Book Image

Apache Kafka Quick Start Guide

By : Raúl Estrada
Book Image

Apache Kafka Quick Start Guide

By: Raúl Estrada

Overview of this book

Apache Kafka is a great open source platform for handling your real-time data pipeline to ensure high-speed filtering and pattern matching on the ?y. In this book, you will learn how to use Apache Kafka for efficient processing of distributed applications and will get familiar with solving everyday problems in fast data and processing pipelines. This book focuses on programming rather than the configuration management of Kafka clusters or DevOps. It starts off with the installation and setting up the development environment, before quickly moving on to performing fundamental messaging operations such as validation and enrichment. Here you will learn about message composition with pure Kafka API and Kafka Streams. You will look into the transformation of messages in different formats, such asext, binary, XML, JSON, and AVRO. Next, you will learn how to expose the schemas contained in Kafka with the Schema Registry. You will then learn how to work with all relevant connectors with Kafka Connect. While working with Kafka Streams, you will perform various interesting operations on streams, such as windowing, joins, and aggregations. Finally, through KSQL, you will learn how to retrieve, insert, modify, and delete data streams, and how to manipulate watermarks and windows.
Table of Contents (10 chapters)

Running Kafka brokers

The real art behind a server is in its configuration. In this section, we will examine how to deal with the basic configuration of a Kafka broker in standalone mode. Since we are learning, at the moment, we will not review the cluster configuration.
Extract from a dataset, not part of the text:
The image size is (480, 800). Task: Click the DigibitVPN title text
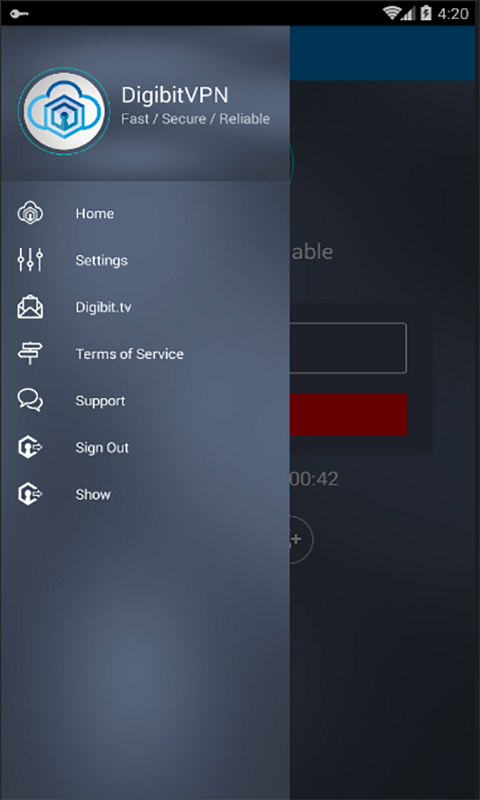pos(175,95)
As we can suppose, there are two types of configuration: standalone and cluster. The real power of Kafka is unlocked when running with replication in cluster mode and all topics are correctly partitioned.

The cluster mode has two main advantages: parallelism and redundancy. Parallelism is the capacity to run tasks simultaneously among the cluster members. The redundancy warrants that, when a Kafka node goes down, the cluster is safe and accessible from the other running nodes.

This section shows how to configure a cluster with several nodes on our local machine although, in practice, it is always better to have several machines with multiple nodes sharing clusters.

Go to the Confluent Platform installation directory, referenced from now on as <confluent-path>.

As mentioned in the beginning of this chapter, a broker is a server instance. A server (or broker) is actually a process running in the operating system and starts based on its configuration file.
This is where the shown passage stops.